A est del sole, a ovest della luna
Kon-Tiki



THOR HEYERDAHL E SUA MOGLIE vivevano su un'isola del Sud Pacifico, prelevando campioni di flora e fauna, quando ebbero un'idea piuttosto eretica. Thor aveva notato come il vento colpisse sempre il lato est dell'isola, non il lato ovest, e come sull'isola crescessero piante autoctone sudamericane come le patate dolci, anche se l'America del Sud era lontana, a ben 4300 miglia (8000 km) di mare aperto. Se le patate dolci erano riuscite a migrare da oriente, allora anche gli esseri umani potevano averlo fatto. Era un'idea che andava contro le teorie scientifiche del periodo, che suggerivano che le isole del Pacifico fossero state colonizzate da uomini impegnati in una migrazione graduale, isola per isola, da ovest. Malgrado gli alisei indubbiamente soffino da est a ovest, i critici hanno sostenuto che non ci fossero imbarcazioni native capaci di una traversata oceanica di 4300 miglia (8000 km) nel 500 o addirittura nel 1000, come suggerito da Heyerdahl.

C'era un solo modo per dimostrare la sua ipotesi, e così nel 1947 Heyerdahl raggiunse il Perù e iniziò a costruire una zattera tradizionale, utilizzando solo gli strumenti e i materiali che erano a disposizione delle popolazioni indigene di quel periodo. Nove enormi tronchi di balsa furono legati insieme con una corda di canapa e una vela quadra fu armata per la navigazione con vento a favore. Una semplice tuga di bambù, coperta di foglie di banano, costituiva l'unico riparo. La zattera era dotata di moderne attrezzature di navigazione tra cui radio, sestante e carte nautiche, ma aveva solo un minimo di governo. Venne chiamata Kon-Tiki, dal nome di un antico dio sole Inca che si diceva avesse viaggiato verso l'ovest.

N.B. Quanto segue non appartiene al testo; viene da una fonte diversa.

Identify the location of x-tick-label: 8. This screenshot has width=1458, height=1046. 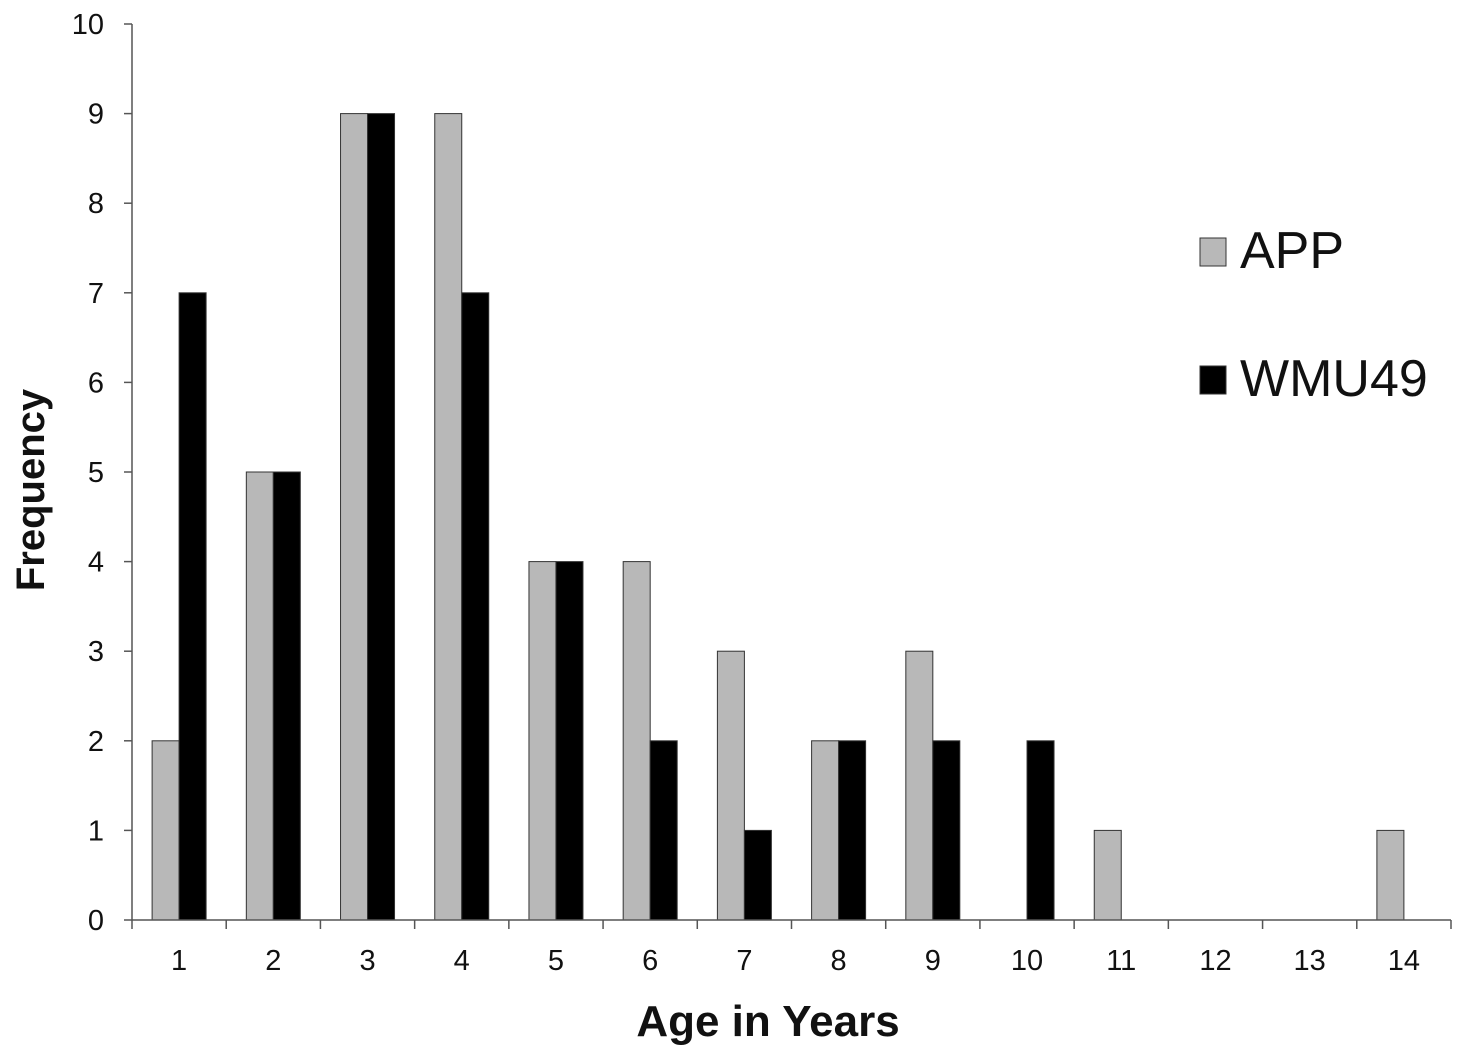
(839, 961).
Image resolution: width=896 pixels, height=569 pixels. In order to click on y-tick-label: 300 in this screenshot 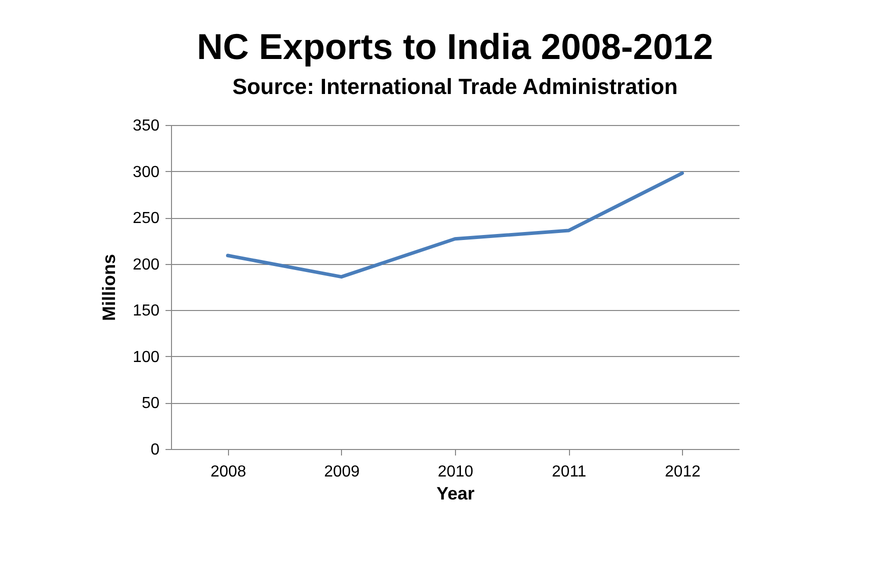, I will do `click(146, 172)`.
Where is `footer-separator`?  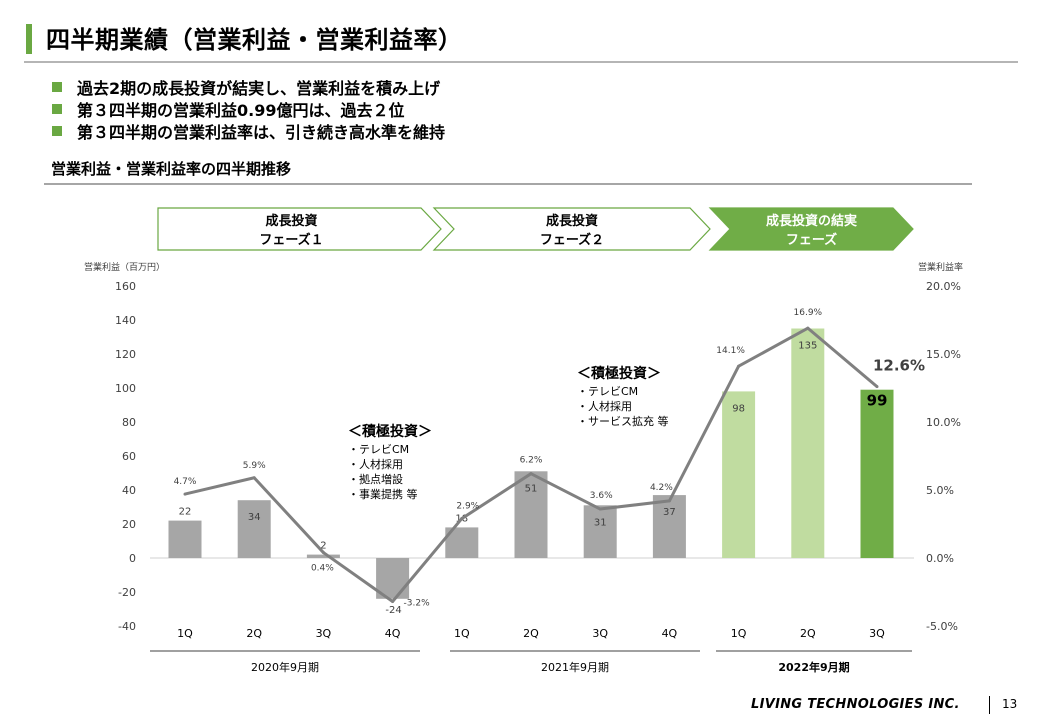
footer-separator is located at coordinates (990, 705).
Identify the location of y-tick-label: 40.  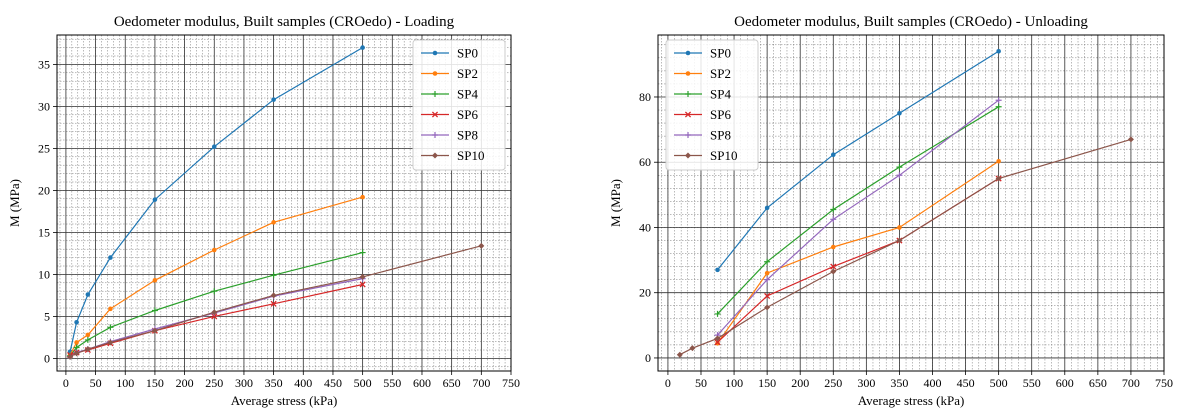
(645, 227).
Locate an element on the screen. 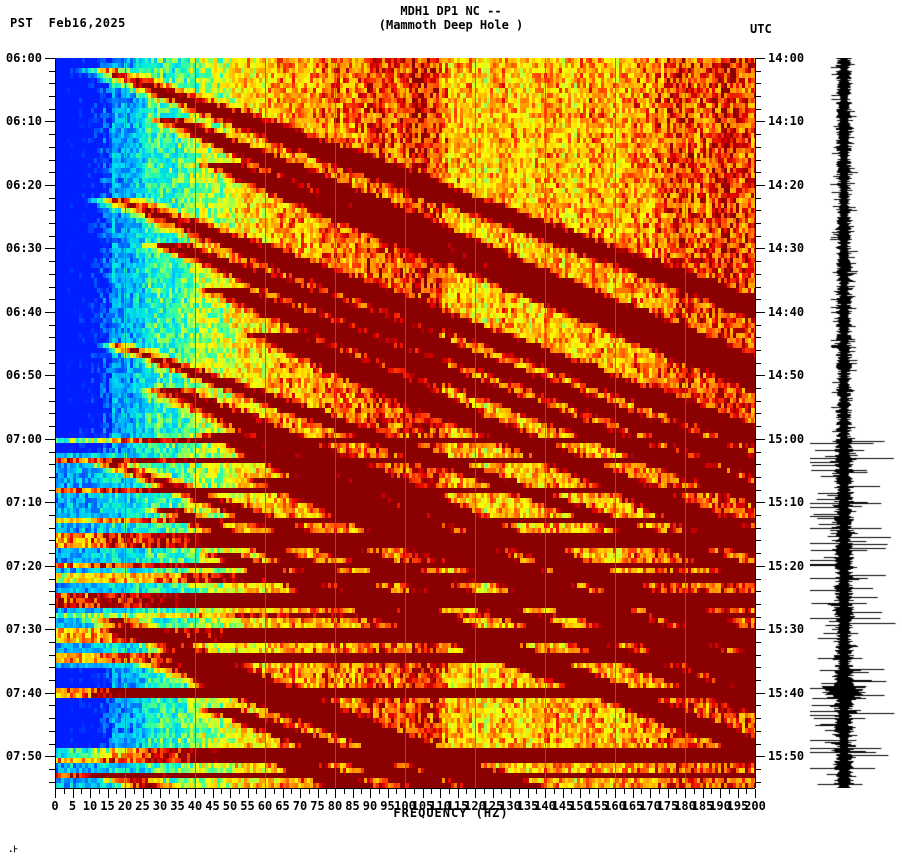 The width and height of the screenshot is (902, 864). frequency-label: 125 is located at coordinates (492, 806).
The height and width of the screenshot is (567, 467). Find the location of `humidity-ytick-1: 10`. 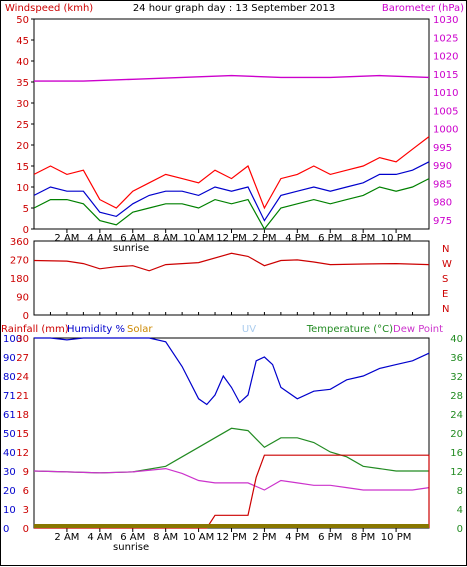

humidity-ytick-1: 10 is located at coordinates (10, 510).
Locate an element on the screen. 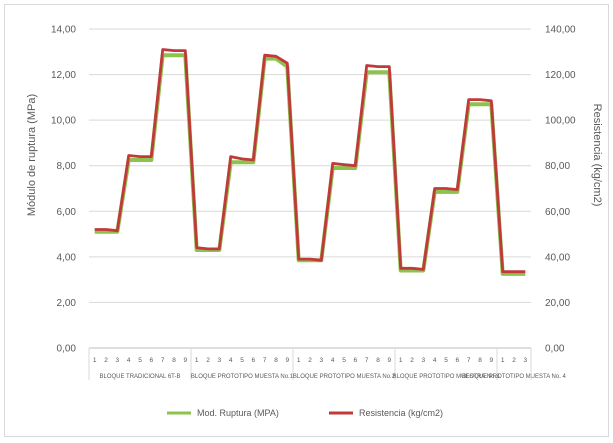  right-axis-title: Resistencia (kg/cm2) is located at coordinates (597, 156).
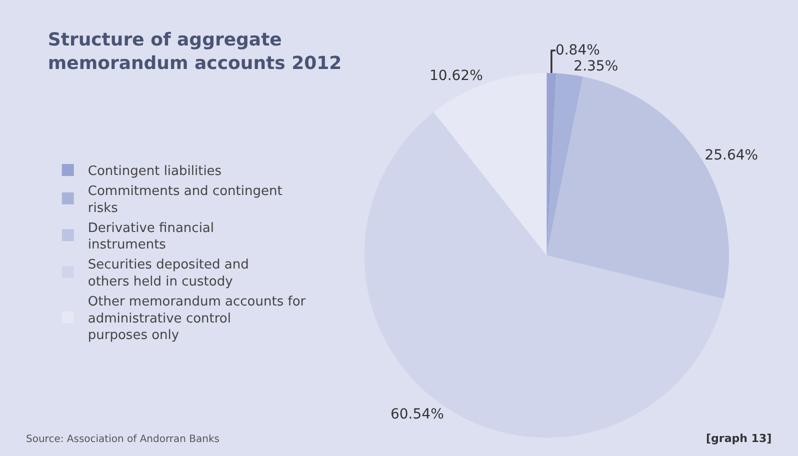 The height and width of the screenshot is (456, 798). I want to click on chart-title: Structure of aggregate memorandum accounts 2012, so click(195, 52).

Sopravvivendo in gran parte di pesce pescato, Heyerdahl e i cinque membri dell'equipaggio (più un pappagallo, perso in una tempesta) sopravvissero per 101 giorni in mare, prima di schiantarsi su una barriera corallina a Raroia, un'isola che si trova 500 miglia (930 km) a nord di Tahiti. Heyerdahl aveva dimostrato che un tale viaggio era possibile, ma non probabile, e la maggior parte degli scienziati continuò a credere che la teoria della migrazione da ovest fosse la più verosimile. Inoltre, il pensiero di Heyerdahl evidenziava un fondamentale pregiudizio occidentale. Proprio come i suoi avversari, egli presumeva che le imbarcazioni polinesiane non potessero navigare di bolina, che i nativi non avessero particolari capacità di navigazione e che si spostassero, quindi, di isola in isola sospinti dai capricci degli elementi. Solo nel 1976 la piroga hawaiana Hõkule'a dimostrò che la teoria della "deriva accidentale" non era solo paternalistica, ma anche sbagliata. Le imbarcazioni tradizionali polinesiane potevano risalire il vento e navigare da un'isola all'altra con metodi tradizionali. La grande avventura di Heyerdahl era nata con un vizio di fondo.